WU students take part in anti-violence rally at the State Capitol

Joellen Sweeney '14 took part in the One Billion Rising movement Feb. 14 to demand an end to violence against women. Joellen Sweeney '14 took part in the One Billion Rising movement Feb. 14 to demand an end to violence against women.

People from more than 200 countries demanded an end to violence against women and girls by taking part in the One Billion Rising movement on Feb. 14.

One of them was Joellen Sweeney ’14, a Spanish and theatre major who attended a rally at the Oregon State Capitol.

“The goal of this event was to break the silence surrounding issues of domestic and sexual violence towards women, to give survivors an opportunity to speak out, and to give their allies an opportunity to stand in support of their courage,” Sweeney says.

One Billion Rising is a worldwide movement where people protest violence through dance, art and testimonials. At the Salem event, Sweeney and her roommate, psychology major Rachel Ross ’14, held protest signs that read, “Love should never hurt. We rise for justice.”

“I was intrigued by the idea of so many people across the world participating in events on the same day,” Sweeney says. “I was most inspired by the courage of the women who shared personal stories about the violence they had suffered.”

The United Nations estimates one of every three women is beaten, coerced into sex, or otherwise abused by a partner in her lifetime.

In Salem, Jayne Downing, executive director of Mid-Valley Women’s Crisis Services, said that as many as 21,000 local victims contacted Mid-Valley last year about domestic violence, sexual assault, stalking and human trafficking.

This is why international organizations are urging countries to adopt preventative and supportive legislation — such as the International Violence Against Women Act (I-VAWA).

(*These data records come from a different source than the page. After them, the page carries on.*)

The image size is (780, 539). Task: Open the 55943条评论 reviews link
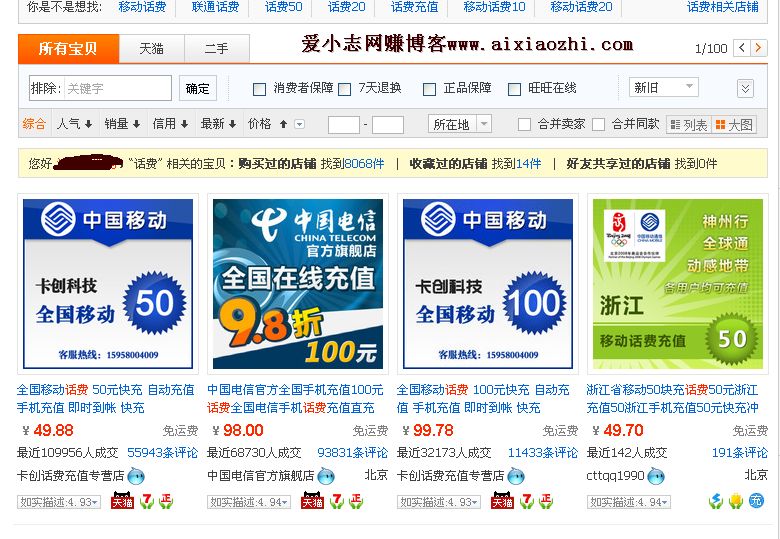[163, 453]
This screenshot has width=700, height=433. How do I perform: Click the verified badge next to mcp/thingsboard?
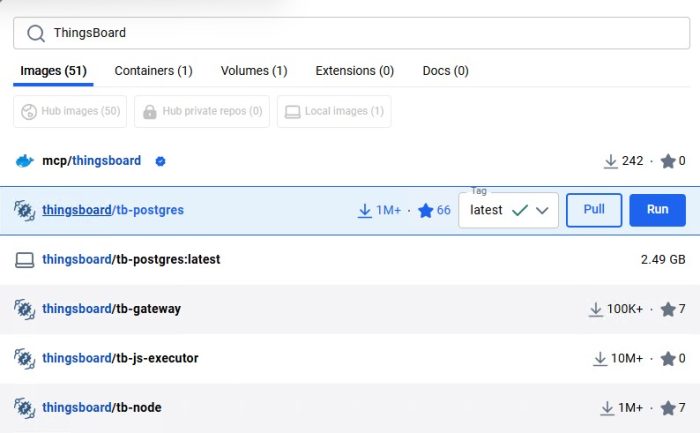(160, 160)
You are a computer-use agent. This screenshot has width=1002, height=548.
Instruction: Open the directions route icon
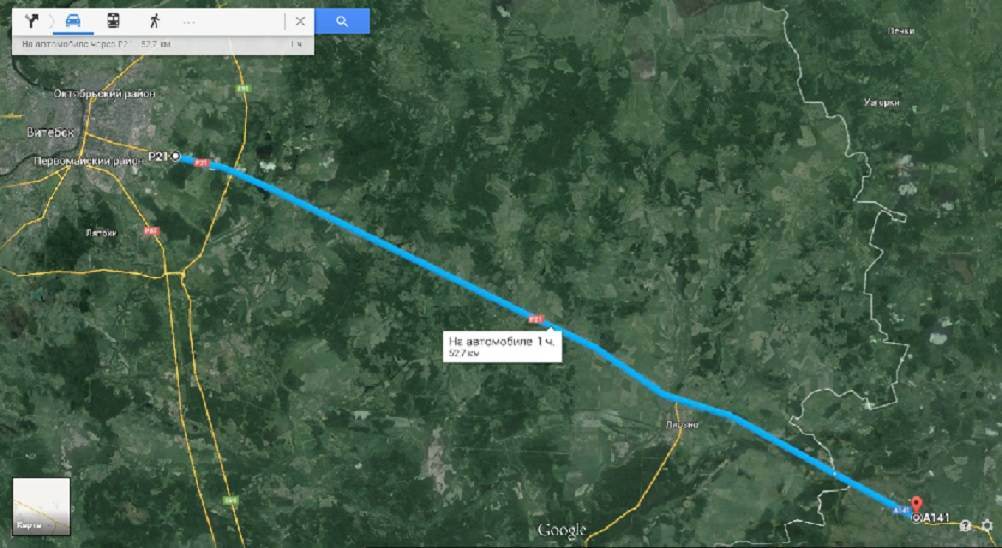31,21
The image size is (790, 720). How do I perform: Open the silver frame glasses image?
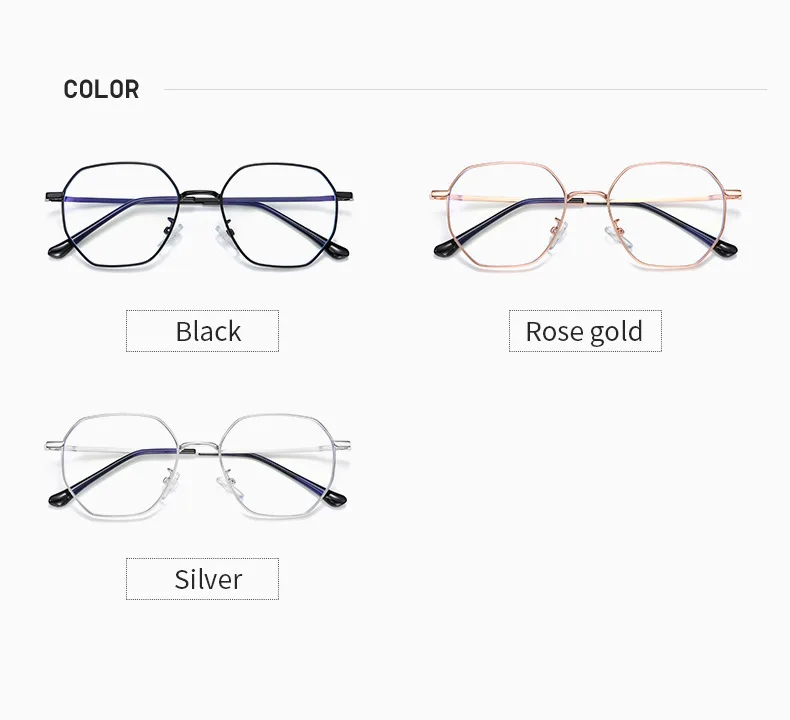pos(198,465)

One Billion Rising is another way in which people are championing for the cause.

“In light of the recent string of highly publicized sexual assaults here in Salem, I think events like this that seek to bring attention to the issue are important,” Sweeney says.

“For me, it served as a reminder that apathetic silence or quiet displeasure are unlikely to solve anything; when we raise our voices and take a stand for what we believe, we begin to have a chance of making change.”  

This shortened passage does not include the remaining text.